I think one thing we could do is to make sure that we do not treat men as though they are the enemy, but talk about them as though we do really want them to thrive and be part of the family.

Not the man's behaviour? I'm no LTB-er, but I think criticising the behaviour should come before criticising the response.

CowTown · 21/03/2025 19:23

MrsBennetsPoorNerves · 21/03/2025 18:54

But surely the ones who aren't a risk understand the issues and know that they aren't the problem?

And to add…understand that they do possess the strength to physically overpower a woman, even if they never intend to.

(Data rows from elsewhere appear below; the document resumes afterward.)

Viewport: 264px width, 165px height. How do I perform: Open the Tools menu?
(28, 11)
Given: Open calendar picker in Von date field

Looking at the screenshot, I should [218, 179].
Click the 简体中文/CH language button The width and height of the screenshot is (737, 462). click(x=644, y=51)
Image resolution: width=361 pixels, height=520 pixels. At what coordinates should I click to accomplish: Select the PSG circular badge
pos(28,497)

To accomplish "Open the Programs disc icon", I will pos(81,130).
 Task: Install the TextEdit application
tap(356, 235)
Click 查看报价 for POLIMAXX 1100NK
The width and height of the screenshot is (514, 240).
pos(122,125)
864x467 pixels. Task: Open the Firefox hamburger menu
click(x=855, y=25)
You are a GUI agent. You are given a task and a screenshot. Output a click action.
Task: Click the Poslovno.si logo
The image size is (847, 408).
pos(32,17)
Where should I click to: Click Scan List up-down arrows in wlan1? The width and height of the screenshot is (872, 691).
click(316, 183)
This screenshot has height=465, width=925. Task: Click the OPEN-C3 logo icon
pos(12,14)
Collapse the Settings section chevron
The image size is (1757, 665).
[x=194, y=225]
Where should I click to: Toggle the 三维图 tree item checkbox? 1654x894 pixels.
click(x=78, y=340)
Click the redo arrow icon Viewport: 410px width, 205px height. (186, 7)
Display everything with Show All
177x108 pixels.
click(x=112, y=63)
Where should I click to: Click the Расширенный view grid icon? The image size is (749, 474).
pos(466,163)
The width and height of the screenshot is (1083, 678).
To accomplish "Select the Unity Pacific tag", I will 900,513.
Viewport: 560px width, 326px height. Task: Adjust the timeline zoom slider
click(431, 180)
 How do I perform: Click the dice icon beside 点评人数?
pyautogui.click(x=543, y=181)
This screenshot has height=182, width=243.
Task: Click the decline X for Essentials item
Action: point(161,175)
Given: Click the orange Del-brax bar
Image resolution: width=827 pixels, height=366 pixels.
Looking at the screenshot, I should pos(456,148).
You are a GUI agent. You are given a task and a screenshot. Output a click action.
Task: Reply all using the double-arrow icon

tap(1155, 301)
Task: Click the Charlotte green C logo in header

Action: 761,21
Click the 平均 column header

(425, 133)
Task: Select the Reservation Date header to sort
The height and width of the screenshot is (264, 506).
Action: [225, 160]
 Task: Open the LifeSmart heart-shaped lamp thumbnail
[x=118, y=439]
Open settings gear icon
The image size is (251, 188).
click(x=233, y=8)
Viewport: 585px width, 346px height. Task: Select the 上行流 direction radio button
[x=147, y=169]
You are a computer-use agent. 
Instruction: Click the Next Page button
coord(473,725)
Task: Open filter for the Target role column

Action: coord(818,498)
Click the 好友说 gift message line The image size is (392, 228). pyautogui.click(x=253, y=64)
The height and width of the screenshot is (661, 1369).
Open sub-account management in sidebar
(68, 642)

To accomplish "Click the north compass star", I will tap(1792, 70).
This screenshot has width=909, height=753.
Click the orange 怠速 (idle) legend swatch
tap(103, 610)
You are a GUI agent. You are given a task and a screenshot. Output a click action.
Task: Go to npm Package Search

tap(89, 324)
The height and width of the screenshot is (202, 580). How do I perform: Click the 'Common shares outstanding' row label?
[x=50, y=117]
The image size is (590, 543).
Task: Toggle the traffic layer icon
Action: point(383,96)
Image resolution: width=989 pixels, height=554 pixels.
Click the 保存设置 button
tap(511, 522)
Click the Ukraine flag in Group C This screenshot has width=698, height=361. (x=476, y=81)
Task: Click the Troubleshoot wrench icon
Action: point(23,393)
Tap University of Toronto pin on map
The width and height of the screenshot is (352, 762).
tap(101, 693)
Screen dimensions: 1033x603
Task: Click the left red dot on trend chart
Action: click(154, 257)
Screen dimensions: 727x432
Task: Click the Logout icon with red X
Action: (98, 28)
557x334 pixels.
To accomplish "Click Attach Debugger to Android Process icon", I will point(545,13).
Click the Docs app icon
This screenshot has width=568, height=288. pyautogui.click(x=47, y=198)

Snorlaxo · 21/03/2025 20:06

I’m a single parent to 2 young men and a young woman and I think these factors helped

  1. all of them were raised the same. They were all expected to do chores and had the same expectations put on them. If my dd was allowed something then so were my ds and vice versa.
  2. Their friendships with the opposite sex were encouraged and not assumed to be romantic by me. I think that young men with female friends are less likely to end up as incels etc
  3. no sexism allowed in either direction. Individuals might be dickheads but no generalising like “All boys are fuck boys” “All girls are manipulative “ sort of thing
  4. never posting about them on social media and not discussing their thoughts with other adults including their dad (divorced) They could confide in me and be confident that it didn’t go further.
  5. Not having gender based expectations of them and certainly no teasing or humiliation when they don’t follow gender expectations. This also helps with maintaining friends of the opposite sex. For example dd had a birthday sleepover one year (year 5?) and her brother who is a couple of years older allowed the girls to put makeup on him. I thought that he was a great sport where as a more toxic parent might be asking him if he’s gay.
  6. My kids picked friends who were very similar to them (I know, I’m very lucky with this one ) They had similar boundaries like curfews as my kids did and they came from homes where the parents also had high expectations
  7. I think that I kept my kids safe without being controlling. I didn’t track their location on their phone (at their request) and they always answered my calls and texts in good time. They were encouraged to be independent at their pace and trusted to make decisions. They were allowed to make mistakes but told not to repeat them.
  8. I don’t compare my kids with each other. They are individuals with their own strengths, weaknesses and goals. They are praised for effort as well as achievements and as their mum I will help them achieve their goals.